Once the tour was done I made my way over to the Nk’Mip Cellars. This is actually the first Indigenous owned winery in North America. It was amazing to hear about the history and the story behind the award winning wine. I had a chance to sip some of the wines while overlooking the beautiful Osoyoos Lake.

Stop #2 Vernon

After exploring Osoyoos, I hoped back on Highway 97 heading north towards Vernon. Vernon is well known for hiking and biking trails that curve around colourful lakes and sandy beaches. It is the perfect place to relax and unwind.

Things to do 

Before making it to my hotel I made a quick stop at Davison Orchards. I have never seen an orchard so big. They had endless rows of all different types of apples and other fruits. I had a chance to try their famous “Appleanche” Slush. It was sweet and refreshing on a hot day.

Next I rented a bike from Kalavida Surf Shop and decided to explore some of the famous Rail Trail. The Rail Trail is a bike path that goes all the way from Vernon to Kelowna passing through beautiful rock faces and gorgeous lakes. At the start of the trail you bike along Kalmalka Lake. This 16 km lake is famous for its blue-green waters (it is one of a small handful of marl lakes in Canada). You could actually see the different tones as you traveled along the side of the lake. I just wish I had brought my bathing suit because there were some sandy beaches just off the trail.

Stop #3 Kamloops

After riding the bike it was back to the car for the third and final stop of the trip. I had only ever been to Kamloops once before and that was to cover a wildfire in the area, so I was excited to discover a different side of this city.

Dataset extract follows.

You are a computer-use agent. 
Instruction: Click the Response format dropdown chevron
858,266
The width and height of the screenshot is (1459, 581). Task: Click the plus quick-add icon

Kamloops is pretty unique because it is located in the middle of two branches of the Thompson River. What I didn’t know though is it is also home to amazing mountains and breathtaking hikes.

Things to do 

I had a chance to meet with local guide Frank Ritchie, who first took me to a beautiful lookout point to see where the two parts of the river meet. After that we made our way to the Thompson Grasslands Provincial Park. Here we did a moderate hike up Lac Du Bois to see some incredible hoodoo formations as well as columnar basalts (aka lava flows). We even saw mountain goats in the distance. After taking some pictures of the incredible hoodoos, we then made our way over to the Garden of the Trolls. An easy stroll, through some grass patches and then boom – all of a sudden these giant rock formations that look like trolls faces appear out of nowhere. Some of them standing 20 feet high. I had a chance to climb to the top of one of them for some spectacular views.

I must say I really enjoyed this trip. As a weather reporter I usually head out to this region as I mentioned for wildfires, but this trip opened my eyes to a whole different side of the Okanagan. It is home to some stunning lakes and breathtaking hikes. I cannot wait to go back and discover more of B.C.’s wine country (and so much more).

I would love to hear some of your favourite summer getaways around B.C. so we can dream of exploring again.